ACTIVITY: After locating the line with "Where should I click to: Select" in the data that follows, return it and every later line exactly, up to and including the line with "This screenshot has height=896, width=1343.".

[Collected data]
-- Opening Marker --

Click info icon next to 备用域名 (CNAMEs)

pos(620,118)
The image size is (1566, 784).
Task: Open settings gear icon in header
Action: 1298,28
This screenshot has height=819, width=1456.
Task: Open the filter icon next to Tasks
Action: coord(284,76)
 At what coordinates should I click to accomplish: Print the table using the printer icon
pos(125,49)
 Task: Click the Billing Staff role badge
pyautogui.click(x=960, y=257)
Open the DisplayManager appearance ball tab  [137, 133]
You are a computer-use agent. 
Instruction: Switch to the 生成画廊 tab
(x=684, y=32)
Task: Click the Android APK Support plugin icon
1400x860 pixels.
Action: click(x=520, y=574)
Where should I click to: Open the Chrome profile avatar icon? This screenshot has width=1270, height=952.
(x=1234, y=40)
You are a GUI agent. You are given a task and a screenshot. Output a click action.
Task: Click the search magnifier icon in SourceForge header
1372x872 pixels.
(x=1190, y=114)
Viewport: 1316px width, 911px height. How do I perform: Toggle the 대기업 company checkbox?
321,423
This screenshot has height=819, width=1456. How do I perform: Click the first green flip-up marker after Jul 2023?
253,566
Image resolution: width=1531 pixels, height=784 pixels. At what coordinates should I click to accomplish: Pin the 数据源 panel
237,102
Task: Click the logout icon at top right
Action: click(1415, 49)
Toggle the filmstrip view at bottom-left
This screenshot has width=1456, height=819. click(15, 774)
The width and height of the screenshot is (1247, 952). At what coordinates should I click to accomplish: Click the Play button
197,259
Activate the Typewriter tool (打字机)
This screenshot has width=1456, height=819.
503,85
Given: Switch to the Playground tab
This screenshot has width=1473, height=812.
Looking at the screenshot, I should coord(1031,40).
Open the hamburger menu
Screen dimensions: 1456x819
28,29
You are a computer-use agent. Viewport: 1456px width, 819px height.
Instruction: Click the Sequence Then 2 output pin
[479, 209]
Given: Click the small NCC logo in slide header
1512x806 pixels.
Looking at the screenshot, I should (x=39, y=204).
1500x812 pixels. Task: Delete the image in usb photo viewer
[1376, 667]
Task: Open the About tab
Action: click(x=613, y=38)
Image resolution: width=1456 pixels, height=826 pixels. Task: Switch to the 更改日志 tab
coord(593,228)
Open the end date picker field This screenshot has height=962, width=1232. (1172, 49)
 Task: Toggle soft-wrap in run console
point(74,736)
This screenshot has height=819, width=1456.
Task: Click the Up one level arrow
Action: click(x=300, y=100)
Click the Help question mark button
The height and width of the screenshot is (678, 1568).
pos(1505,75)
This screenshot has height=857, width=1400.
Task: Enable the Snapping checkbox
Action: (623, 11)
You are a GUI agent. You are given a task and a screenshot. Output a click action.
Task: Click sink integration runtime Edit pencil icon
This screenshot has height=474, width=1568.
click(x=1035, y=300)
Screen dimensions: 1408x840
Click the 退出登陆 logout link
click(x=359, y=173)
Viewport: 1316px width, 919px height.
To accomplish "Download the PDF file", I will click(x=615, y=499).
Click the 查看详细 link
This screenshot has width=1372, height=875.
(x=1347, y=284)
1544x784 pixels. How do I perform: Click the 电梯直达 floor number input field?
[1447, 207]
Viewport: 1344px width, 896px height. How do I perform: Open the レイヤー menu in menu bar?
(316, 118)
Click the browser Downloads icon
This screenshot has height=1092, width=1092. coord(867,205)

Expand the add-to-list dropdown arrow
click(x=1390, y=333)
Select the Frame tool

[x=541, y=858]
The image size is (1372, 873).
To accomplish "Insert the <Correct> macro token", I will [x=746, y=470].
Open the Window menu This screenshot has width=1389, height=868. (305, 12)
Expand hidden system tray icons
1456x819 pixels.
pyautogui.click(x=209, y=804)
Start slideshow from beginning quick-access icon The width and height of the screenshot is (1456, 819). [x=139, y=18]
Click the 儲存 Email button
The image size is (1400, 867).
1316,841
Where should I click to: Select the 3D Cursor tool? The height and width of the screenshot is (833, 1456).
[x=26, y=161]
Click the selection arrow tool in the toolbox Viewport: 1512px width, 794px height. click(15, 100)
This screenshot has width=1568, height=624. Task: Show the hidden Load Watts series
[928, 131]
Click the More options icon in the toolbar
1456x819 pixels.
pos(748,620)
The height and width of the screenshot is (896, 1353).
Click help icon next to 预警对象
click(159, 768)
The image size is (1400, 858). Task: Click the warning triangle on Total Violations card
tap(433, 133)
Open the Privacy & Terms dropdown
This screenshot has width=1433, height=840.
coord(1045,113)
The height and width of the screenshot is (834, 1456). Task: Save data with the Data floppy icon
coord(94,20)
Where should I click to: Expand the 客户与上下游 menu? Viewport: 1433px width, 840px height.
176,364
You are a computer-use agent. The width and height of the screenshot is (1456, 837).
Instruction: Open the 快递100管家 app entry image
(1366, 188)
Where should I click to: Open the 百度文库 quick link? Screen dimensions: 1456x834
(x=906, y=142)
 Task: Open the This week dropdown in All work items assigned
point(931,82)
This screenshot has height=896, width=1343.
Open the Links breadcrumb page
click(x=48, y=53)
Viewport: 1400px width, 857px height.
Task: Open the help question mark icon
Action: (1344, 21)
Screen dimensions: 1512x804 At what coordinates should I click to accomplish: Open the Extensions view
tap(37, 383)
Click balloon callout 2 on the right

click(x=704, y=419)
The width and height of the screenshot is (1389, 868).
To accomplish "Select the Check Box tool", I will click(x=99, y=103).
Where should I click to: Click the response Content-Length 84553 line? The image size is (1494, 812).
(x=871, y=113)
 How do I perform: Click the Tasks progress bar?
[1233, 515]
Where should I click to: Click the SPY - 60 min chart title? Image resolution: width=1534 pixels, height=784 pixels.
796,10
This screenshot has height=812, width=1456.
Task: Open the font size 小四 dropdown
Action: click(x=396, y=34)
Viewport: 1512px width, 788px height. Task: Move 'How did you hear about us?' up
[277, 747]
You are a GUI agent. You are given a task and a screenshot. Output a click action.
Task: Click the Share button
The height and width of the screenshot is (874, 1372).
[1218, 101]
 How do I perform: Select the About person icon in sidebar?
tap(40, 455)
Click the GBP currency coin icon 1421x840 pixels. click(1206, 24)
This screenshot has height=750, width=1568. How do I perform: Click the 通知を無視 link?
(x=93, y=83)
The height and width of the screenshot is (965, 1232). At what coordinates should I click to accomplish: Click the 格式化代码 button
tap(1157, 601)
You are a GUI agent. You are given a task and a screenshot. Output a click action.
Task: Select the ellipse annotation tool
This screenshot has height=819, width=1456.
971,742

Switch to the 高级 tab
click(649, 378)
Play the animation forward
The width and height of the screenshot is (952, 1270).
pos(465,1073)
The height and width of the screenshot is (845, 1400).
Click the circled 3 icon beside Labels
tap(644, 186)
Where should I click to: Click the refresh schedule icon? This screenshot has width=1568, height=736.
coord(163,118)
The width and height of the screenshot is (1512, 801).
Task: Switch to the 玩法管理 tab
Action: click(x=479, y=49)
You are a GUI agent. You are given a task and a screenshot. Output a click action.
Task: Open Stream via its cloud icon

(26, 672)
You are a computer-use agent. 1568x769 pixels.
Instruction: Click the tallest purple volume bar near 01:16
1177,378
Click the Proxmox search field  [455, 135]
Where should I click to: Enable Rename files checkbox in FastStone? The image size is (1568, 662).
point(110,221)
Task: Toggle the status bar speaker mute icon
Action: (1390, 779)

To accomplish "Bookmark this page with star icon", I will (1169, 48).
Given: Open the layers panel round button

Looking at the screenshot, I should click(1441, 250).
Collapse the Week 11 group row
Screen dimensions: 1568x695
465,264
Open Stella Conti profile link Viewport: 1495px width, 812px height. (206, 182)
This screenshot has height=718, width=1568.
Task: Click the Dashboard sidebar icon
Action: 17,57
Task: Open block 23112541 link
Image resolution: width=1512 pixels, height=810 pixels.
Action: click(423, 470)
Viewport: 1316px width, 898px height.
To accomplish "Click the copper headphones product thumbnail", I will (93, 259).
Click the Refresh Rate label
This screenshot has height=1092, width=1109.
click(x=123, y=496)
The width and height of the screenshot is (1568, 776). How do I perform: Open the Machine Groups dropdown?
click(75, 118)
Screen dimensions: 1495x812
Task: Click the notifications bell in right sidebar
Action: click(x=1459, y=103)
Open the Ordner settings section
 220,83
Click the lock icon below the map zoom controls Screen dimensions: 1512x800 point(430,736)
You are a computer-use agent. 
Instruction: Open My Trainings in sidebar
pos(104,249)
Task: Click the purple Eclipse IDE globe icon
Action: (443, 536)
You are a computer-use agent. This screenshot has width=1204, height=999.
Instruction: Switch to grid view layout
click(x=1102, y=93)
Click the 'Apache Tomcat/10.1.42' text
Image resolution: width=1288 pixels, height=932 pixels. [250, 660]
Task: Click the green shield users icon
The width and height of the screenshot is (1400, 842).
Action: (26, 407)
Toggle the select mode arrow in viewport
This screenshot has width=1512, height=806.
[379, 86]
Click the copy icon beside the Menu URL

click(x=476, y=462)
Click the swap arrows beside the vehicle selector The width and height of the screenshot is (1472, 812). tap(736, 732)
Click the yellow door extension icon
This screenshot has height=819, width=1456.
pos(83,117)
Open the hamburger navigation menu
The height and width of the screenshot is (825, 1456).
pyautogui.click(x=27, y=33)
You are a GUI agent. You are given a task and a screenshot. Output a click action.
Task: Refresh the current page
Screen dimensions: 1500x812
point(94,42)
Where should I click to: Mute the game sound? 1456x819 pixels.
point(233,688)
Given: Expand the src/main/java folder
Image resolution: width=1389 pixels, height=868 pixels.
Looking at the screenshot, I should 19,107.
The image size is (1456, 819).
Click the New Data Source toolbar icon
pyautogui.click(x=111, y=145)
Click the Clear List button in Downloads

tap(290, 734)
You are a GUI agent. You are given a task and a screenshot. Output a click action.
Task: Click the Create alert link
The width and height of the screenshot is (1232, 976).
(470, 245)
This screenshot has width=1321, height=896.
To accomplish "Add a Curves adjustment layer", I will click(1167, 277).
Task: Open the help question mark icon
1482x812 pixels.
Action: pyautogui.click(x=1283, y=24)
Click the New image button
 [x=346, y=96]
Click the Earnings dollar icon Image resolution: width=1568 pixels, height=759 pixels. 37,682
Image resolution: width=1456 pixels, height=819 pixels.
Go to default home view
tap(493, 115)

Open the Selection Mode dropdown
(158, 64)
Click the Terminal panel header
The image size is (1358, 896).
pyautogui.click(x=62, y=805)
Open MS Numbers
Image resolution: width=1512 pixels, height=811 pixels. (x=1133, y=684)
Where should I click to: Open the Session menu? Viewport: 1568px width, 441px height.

-- Closing Marker --

SOLUTION:
Where should I click to: Select the 3D Cursor tool? The height and width of the screenshot is (833, 1456).
[x=26, y=161]
Click the selection arrow tool in the toolbox Viewport: 1512px width, 794px height. click(15, 100)
This screenshot has width=1568, height=624. Task: Show the hidden Load Watts series
[928, 131]
Click the More options icon in the toolbar
1456x819 pixels.
pos(748,620)
The height and width of the screenshot is (896, 1353).
Click help icon next to 预警对象
click(159, 768)
The image size is (1400, 858). Task: Click the warning triangle on Total Violations card
tap(433, 133)
Open the Privacy & Terms dropdown
This screenshot has width=1433, height=840.
coord(1045,113)
The height and width of the screenshot is (834, 1456). Task: Save data with the Data floppy icon
coord(94,20)
Where should I click to: Expand the 客户与上下游 menu? Viewport: 1433px width, 840px height.
176,364
You are a computer-use agent. The width and height of the screenshot is (1456, 837).
Instruction: Open the 快递100管家 app entry image
(1366, 188)
Where should I click to: Open the 百度文库 quick link? Screen dimensions: 1456x834
(x=906, y=142)
 Task: Open the This week dropdown in All work items assigned
point(931,82)
This screenshot has height=896, width=1343.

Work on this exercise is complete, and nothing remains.